Nellie Semphroch went from table to table with a tray for empty plates and coffee cups and a damp rag to wipe the tables clean of spilled coffee and bits of bread from sandwiches. Thanks to Mr. Jacobs, she hadn't had any trouble getting good bread and meats, despite what her ration books said. No snoopy Confederate inspectors had walked in and started asking questions; Mr. Jacobs evidently knew a way to keep that from happening, too.

She looked around the coffeehouse. Business was good. Business, in fact, was booming. If she wasn't careful, she'd get rich. Confederate inspectors might not come into the coffeehouse, but Confederate officers did, and they told their friends, and- She stiffened. There sat Nicholas H. Kincaid, moodily sipping at a cup of coffee. He hadn't come in for food or drink. He'd come in to try to seduce Edna, having come so close once before.

Why, Nellie thought resentfully, hasn't he gone and gotten himself killed? She wished she could walk up to him and throw him out on his ear. Since he was an occupier and she one of the occupied, she couldn't do that.
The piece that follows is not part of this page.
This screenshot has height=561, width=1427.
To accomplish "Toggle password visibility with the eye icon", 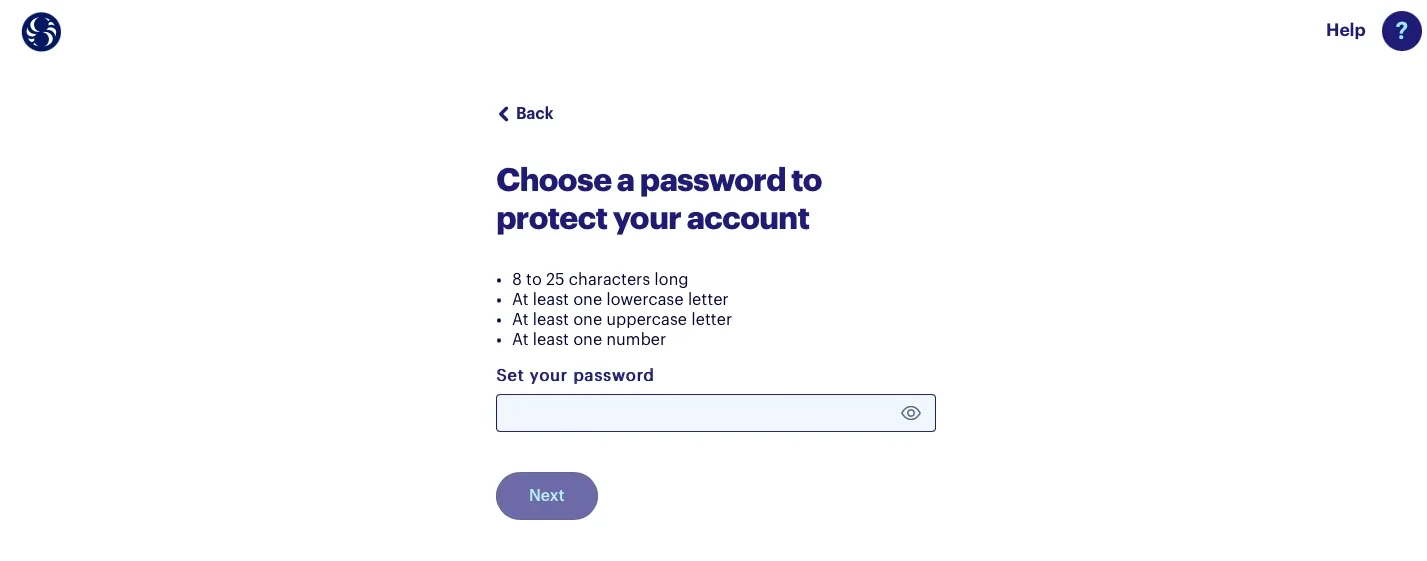I will tap(910, 413).
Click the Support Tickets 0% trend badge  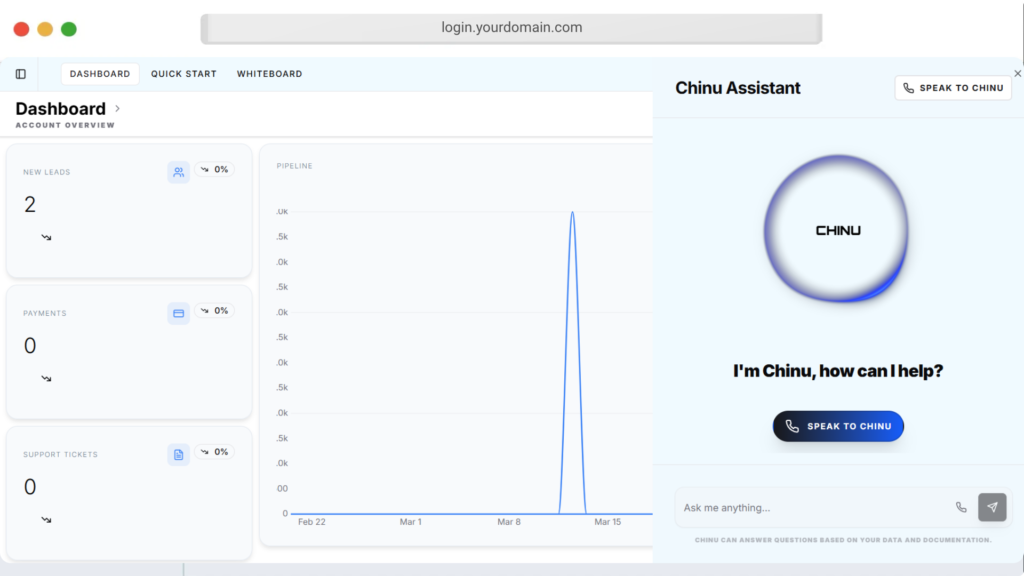point(214,452)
What she could do, and did, was thank heaven she had Edna in the back washing dishes and not here out front waiting tables. With a final scowl at Kincaid, she carried the tray back to her daughter.

'Hello, Ma,' Edna said, looking up from the sink. 'You got more presents for me? Why don't you bring me a diamond ring and a motorcar, instead of all these miserable, stinking, goddamn dishes?'

'You've got the soap right there.' Nellie pointed to it. 'Why don't you wash your mouth out with it?'

Mother and daughter glared at each other. Mother and daughter had been doing a lot of that lately. The more Nellie tried to keep an eye on Edna, the more Edna took to sneaking around. Nellie didn't know what to do about it. She had to sleep, she had to eat, she had to mind the customers-and Edna was so wild for life these days-that was what the young people called it, anyway; to Nellie, it was just another word for loose — that fifteen or twenty minutes unwatched might well have been all she needed.

'Why don't you let me be?' Edna said.

'Oh, no,' Nellie answered. 'I know you too well.' You're too much the way I was, more than half a lifetime ago. Easing back never occurred to her, nor did the notion that part of Edna's wildness might have sprung from being watched too closely too often for too long.